• Document section:
Dig Me. Kiss Me. Marry Me. Be Mine. Be True.
Here at Necco, the country's largest maker of conversation candy hearts, there are more than 100 ways to say I Love You.
Including, Yeah Right. That's new this year. And while romantics may Be Disappointed, it fits the criteria.
"They have to be G-rated, nonoffensive and Mother Teresa-approved," says Walter Marshall, King of Hearts, Corporate Cupid or whatever you call a 63-year-old candy executive who thinks up new sayings for one of America's oldest Valentine's Day traditions.
And the sayings have to be short. Remember that if you ever want to send Marshall a suggestion.
"You can't fit the Gettysburg Address on these," he says, pointing to a row of little yellow hearts, just stamped out and beating at 12,480 per minute.
That all adds up to more than 8 billion Sweethearts Brand Conversation Hearts produced annually at Necco's three plants, making it the top-selling candy for Valentine's Day. Box for box, even more than chocolate.
"I call it romance on a budget," says Marshall.
Others call it nostalgic. Founded in 1847, the company that would later be called Necco (short for New England Confectionery Company) is the country's oldest multiline candy firm. In the 1860s, the brother of the founder began printing sayings on colored paper and placing them inside "cockles," crisp candies shaped like scallop shells. In 1902, conversation hearts were born, along with the company's best-selling item, Necco Wafers.
Nostalgic is the operative word here at the factory, a seven-story plant built in 1927 that's surrounded by the campus of M.I.T. During World War II, aside from making candy and war materials for the troops, it served as an air raid shelter, thanks to its 16-inch-thick reinforced-concrete floors.
Indeed, a visit here is like a trip back in time, a fact the Necco folks tend to apologize for, instead of promoting.
They certainly don't apologize for the recipe for making conversation hearts, which is also old-fashioned and simple. Both Sweethearts and Necco Wafers use the same batter -- it's 90 percent sugar, with a dash each of corn syrup, gelatin, gums and artificial colors and flavorings. To put the recipe in perspective, Necco uses 40 million pounds of sugar a year to make the two candies.

• Goal 1:
Answer these questions using the article on Necco's conversation hearts.
(a) At what rate per minute are the little yellow hearts stamped out?
(b) In what year were conversation hearts born?
(c) How many pounds of sugar does Necco use each year to make Sweethearts and Necco Wafers?
• Goal 2:
Continue the article on Necco's conversation hearts, starting after its final sentence about the 40 million pounds of sugar.

• Provided data:
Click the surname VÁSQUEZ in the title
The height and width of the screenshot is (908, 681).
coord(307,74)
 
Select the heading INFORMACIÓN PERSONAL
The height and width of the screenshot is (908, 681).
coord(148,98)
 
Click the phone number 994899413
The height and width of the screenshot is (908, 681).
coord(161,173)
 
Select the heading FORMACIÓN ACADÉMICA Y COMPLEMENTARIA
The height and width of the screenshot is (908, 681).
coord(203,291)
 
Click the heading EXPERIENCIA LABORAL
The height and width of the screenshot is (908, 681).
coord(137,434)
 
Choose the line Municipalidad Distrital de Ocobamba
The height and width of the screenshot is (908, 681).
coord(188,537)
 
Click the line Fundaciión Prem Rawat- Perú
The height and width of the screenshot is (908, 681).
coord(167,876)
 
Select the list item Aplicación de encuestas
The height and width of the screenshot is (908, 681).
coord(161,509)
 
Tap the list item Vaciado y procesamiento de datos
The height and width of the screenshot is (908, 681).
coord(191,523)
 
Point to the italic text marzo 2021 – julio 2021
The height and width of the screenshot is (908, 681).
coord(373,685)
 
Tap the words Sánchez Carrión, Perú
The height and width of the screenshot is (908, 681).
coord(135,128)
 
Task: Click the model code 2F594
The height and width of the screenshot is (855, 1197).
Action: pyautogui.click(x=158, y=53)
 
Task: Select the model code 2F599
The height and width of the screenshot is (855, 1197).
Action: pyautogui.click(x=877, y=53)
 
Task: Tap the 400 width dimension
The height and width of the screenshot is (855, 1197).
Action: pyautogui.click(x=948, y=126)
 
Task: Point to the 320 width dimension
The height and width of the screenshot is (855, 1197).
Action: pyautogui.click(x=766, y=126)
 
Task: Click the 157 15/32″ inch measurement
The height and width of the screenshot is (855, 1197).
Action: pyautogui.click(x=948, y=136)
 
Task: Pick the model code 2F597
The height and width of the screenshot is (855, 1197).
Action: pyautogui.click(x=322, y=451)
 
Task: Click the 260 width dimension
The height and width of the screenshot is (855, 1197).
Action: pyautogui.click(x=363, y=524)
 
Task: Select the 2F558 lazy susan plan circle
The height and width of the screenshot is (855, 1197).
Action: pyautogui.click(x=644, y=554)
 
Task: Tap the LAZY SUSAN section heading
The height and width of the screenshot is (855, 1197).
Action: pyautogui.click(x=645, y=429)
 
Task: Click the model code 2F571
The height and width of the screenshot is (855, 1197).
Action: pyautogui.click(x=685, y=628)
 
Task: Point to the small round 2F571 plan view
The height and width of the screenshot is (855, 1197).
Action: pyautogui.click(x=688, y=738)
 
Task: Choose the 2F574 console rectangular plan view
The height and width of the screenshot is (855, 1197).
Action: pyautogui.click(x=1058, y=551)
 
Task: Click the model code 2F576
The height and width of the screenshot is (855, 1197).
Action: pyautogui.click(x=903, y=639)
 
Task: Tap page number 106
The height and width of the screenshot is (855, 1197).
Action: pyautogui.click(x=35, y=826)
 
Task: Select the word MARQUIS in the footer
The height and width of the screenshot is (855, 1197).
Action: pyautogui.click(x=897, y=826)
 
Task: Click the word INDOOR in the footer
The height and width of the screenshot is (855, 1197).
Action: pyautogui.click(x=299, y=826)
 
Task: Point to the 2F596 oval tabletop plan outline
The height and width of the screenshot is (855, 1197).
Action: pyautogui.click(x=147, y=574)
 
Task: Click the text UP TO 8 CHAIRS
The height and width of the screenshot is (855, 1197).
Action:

• Exercise response 1:
(a) 12,480 per minute
(b) 1902
(c) 40 million pounds

• Exercise response 2:
This is far from a shiny new plant shimmering with chrome; much of the machinery has been here since the place was built. But Marshall is quick to point out that the equipment has been modified or invigorated with new motors. Maximum efficiency.
The guy in the white uniform and hairnet seems to be working at maximum efficiency at this particular moment. He's banging a funnel with a hammer, trying to get the sugar that's inside to drop into a vat below. Voila. Then he adds a bucket of corn syrup, a pitcher filled with yellow banana-flavored food coloring and a container including gloppy gum arabic. Blades inside the vat turn the mixture into a doughy mass; it's not unlike making pie crust in a food processor.
From there, the 600-pound batches of dough are fed through a chute and squished between rollers. The resulting yellow "blankets" travel down a conveyor belt, get stamped with 80 sayings at a time, then punched into hearts. The Swiss-cheese-like trimmings are recycled back up the chute.
The newly made hearts, now as soft as pliable as clay, go through a drying cycle, which hardens them to teeth-breaking perfection in 45 minutes. Shelf life: five years, after which the flavor dissipates.
The shelf life of the sayings, of course, has been even longer. Many have weathered nearly a century -- except for ones like "You Are Gay," which bit the dust about 10 years ago. Then in the early '90s, in a stroke of marketing moxie, Marshall decided to update them, using his nine grandchildren as his sounding board. Some of the results: www.Cupid. Be My Icon. You Go Girl. Sister Friend. Cool Dude.
Hip, but not exactly warm and fuzzy.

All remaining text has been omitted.